Tugboat Tea Company is the latest place to offer locally sourced java to residents of the slowly gentrifying community who are still yearning for a bit of cafe culture after several coffeeshops opened to much fanfare, then went belly up.
Neighbors were wowed by the crowds at the Flatbush Avenue shop on opening day earlier this month — but still feel a hint of trepidation about the new joint’s chances of survival.
“They were out of almost everything by the time we stopped by, which I would say is a good sign,” said coffee-loving Prospect Lefferts Gardens resident Rebecca Milestone.
“I hope they’re here to stay.”
Coffee lovers have reason to be wary: hipper options have opened in the neighborhood in the past 10 years, only to later close or change focus for reasons both benign and outright bizarre.
It’s a coffee crisis that has frustrated many including Kolawole “Kola” Olagundudu, a food industry veteran who founded Tugboat with Chad Casey, one of the co-owners of Public Assembly in Williamsburg.
But previous closures haven’t left Olagundudu with a cup-half-empty mentality.
“We’re not cursed,” he said. “I don’t see a hurdle in the distance that we’re not gong to be able to deal with.”
The perception of a curse, however, is hard to shake. The story, as members of the Prospect Lefferts Gardens Community Association tell it, starts with coffee shop K-Dog and Dunebuggy, a pioneer of gentrification that opened at Lincoln Road and Flatbush Avenue in 2006. But the owners couldn’t afford an updated lease that included additional utility costs, and shut the business down in late 2011.
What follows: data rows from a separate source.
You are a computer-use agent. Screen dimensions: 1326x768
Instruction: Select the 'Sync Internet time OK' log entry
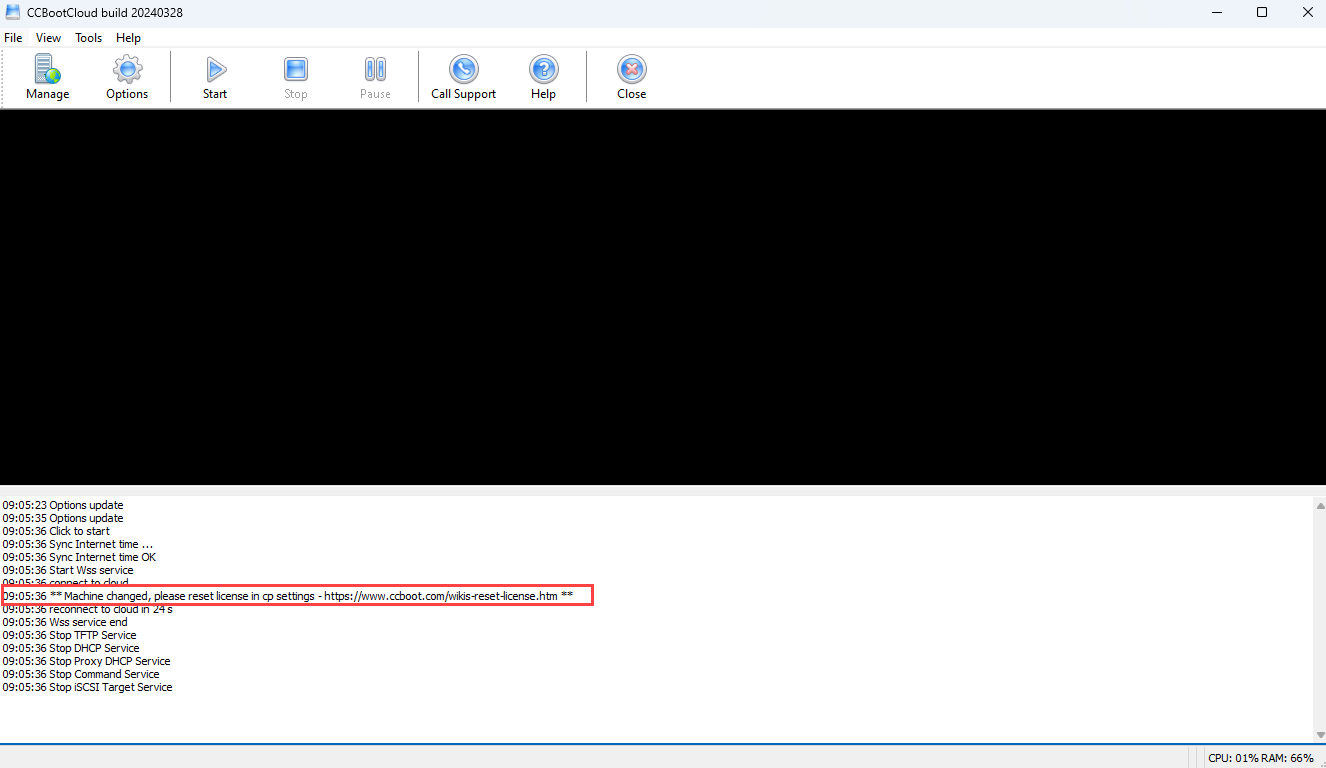[80, 558]
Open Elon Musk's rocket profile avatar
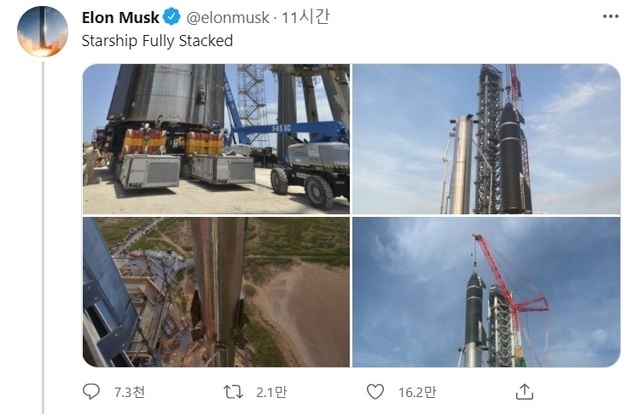This screenshot has width=639, height=415. point(42,31)
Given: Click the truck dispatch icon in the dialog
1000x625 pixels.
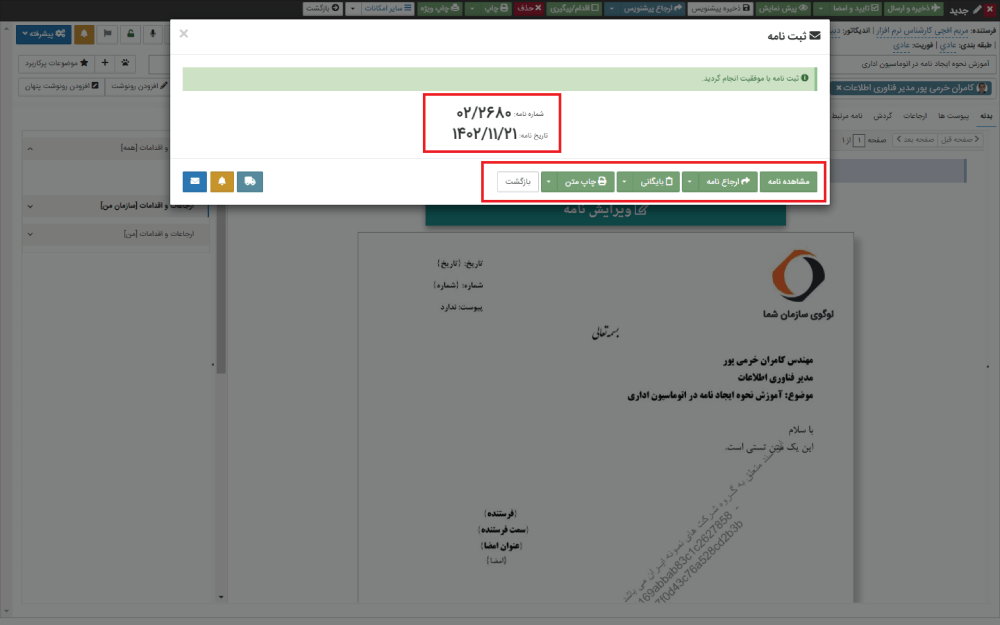Looking at the screenshot, I should (248, 181).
From there, things get weirder: Blue Roost Petite Café kept neighbors buzzing on Flatbush Avenue at Maple Street from the fall of 2010 until December of 2011, when a ceiling collapse forced owner Linda Billings to put the business on hiatus. Billings managed to move Blue Roost to the old K-Dog and Dunebuggy spot, but missing a month of revenue hurt. Later, an investor pulled out of the venture Blue Roost shut down for good last summer.
Some addicts got their joe on Prospect Lefferts Gardens’ southern side, where Internet Coffee House operated with the unusual business strategy of offering both computer and caffeine fixes until last December, when it too gave up on java to focus full-time on technical support.
Many neighbors are optimistic that Tugboat will succeed where previous coffeehouses failed. But others weren’t so certain, citing unease with some of the managers of the buildings along Flatbush Avenue because of past infrastructure problems — like the Blue Roost ceiling collapse.
“That would be my one concern, quite honestly,” said Barbara Ann Rogers, a former Prospect Lefferts Gardens Neighborhood Association board member and a realtor.
Olagundudu said he has had no trouble with management so far, and that he has worked to keep the infrastructure of the building up to par.
Lingering concerns notwithstanding, coffee fanatics dare to hope that this time, a neighborhood perpetually described as “up-and-coming” might actually merit the term.
“When K-Dog opened, it was probably a bit premature because there weren’t the number of gentrifiers living here that there are now,” said Tim Thomas, who runs the revered neighborhood blog the Q at Parkside.
Times are changing, but should Tugboat sink, coffee-craving neighbors could settle with running on Dunkin’ — the neighborhood already has two of the donut depots.